EXERCISE GOAL :: From the passage on the U.S. job market, return everything from "Unemployment has again" down to "the Wharton School.", copied word for word.

SELECTED PASSAGE ::
==================================================
The U.S. economy is going strong nearly a decade after the Great Recession. The unemployment rate was 4.0 percent in June 2018, and fell even lower earlier in the year (3.8 percent in May 2018) before ticking up as new job seekers entered the labor force.
In fact, the job market is now better by numerous measures than it was before the Great Recession. Unemployment has only been at or below 4.0 percent twice since 1960: from 1966 to 1969, and during the economic boom at the end of the Clinton administration in 1999-2000.
Back then, on Jan. 7, 2000, Marketplace host David Brancaccio described the Labor Department’s employment report for the previous month: “The jobs market at the end of 1999 was as bright as it’s been for about three decades.” That month, 315,000 jobs were added, unemployment fell to 4.0 percent, and the Dow hit a new record high.
Unemployment has again fallen to the same low levels, and job openings are at near-record highs. But today, “things might not be quite as great,” said management professor Peter Cappelli at the Wharton School.
About 23 percent of the unemployed today are long-term unemployed — they’ve been looking for six months or longer. That’s nearly double the rate in 2000. And a larger percentage of people are working part time because they say they can’t find full-time work; the rate was 2.4 percent at the end of 1999, compared to 3.0 percent in June 2018.
Labor economist Michael Strain at the American Enterprise Institute said this measure might be elevated because of technological changes in sectors like retail, hospitality, and logistics. “As scheduling software has gotten more advanced, as the low-wage labor market has become more threatened by automation, it’s harder for workers to get the kind of hours they want,” he said.
Cappelli said it has become harder for those with less education and skills to find good jobs, because employers have boosted job requirements. “Following the Great Recession, employers could raise job requirements — what they were looking for in candidates,” he said. “So for example, legal secretaries — that was a job filled by high school graduates, and now it requires a college degree. It’s not because the work changed.”
Another difference from the Clinton era boom: A larger percentage of the population back then was participating in the labor market — working or actively looking for work. The labor force participation rate has fallen from around 67 percent in 2000, to just below 63 percent now.
==================================================
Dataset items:
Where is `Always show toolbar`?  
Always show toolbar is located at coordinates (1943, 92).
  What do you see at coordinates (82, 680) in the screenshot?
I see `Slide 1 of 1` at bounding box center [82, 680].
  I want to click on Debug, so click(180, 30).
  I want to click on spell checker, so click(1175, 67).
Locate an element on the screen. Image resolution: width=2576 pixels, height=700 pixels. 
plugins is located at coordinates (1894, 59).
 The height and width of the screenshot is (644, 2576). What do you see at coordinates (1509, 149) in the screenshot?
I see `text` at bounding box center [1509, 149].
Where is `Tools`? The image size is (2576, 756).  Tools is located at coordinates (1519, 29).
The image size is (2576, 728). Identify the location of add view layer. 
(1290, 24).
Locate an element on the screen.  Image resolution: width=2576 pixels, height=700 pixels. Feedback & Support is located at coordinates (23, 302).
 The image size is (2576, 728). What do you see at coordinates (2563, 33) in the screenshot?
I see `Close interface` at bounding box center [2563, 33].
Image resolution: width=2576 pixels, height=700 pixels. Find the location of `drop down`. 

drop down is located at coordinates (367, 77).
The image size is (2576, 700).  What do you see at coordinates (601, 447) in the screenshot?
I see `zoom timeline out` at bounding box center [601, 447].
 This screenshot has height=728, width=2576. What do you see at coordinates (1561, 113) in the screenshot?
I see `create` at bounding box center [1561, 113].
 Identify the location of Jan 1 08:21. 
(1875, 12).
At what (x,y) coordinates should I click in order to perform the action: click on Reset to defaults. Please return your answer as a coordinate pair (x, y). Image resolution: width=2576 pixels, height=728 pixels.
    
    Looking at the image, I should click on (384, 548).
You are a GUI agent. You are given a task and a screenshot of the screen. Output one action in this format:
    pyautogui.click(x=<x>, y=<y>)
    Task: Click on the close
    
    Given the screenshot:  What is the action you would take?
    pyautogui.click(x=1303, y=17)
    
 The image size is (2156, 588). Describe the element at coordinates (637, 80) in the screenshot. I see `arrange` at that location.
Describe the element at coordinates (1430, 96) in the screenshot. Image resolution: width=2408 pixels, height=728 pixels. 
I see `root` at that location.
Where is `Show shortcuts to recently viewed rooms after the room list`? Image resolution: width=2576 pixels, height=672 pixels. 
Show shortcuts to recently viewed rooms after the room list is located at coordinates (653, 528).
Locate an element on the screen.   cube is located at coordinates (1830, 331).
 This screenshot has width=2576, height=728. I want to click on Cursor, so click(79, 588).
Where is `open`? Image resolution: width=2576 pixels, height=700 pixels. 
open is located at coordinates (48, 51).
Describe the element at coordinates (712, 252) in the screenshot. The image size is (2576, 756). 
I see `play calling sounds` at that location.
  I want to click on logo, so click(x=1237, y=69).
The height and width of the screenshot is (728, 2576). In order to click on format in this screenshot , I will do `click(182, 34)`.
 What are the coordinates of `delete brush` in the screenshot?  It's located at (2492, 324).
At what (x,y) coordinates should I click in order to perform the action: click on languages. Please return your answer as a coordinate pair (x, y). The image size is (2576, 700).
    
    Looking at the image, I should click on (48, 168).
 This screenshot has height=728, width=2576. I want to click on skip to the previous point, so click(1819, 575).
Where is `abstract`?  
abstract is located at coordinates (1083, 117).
==================================================
SOLUTION TO THIS PROBLEM ::
Unemployment has again fallen to the same low levels, and job openings are at near-record highs. But today, “things might not be quite as great,” said management professor Peter Cappelli at the Wharton School.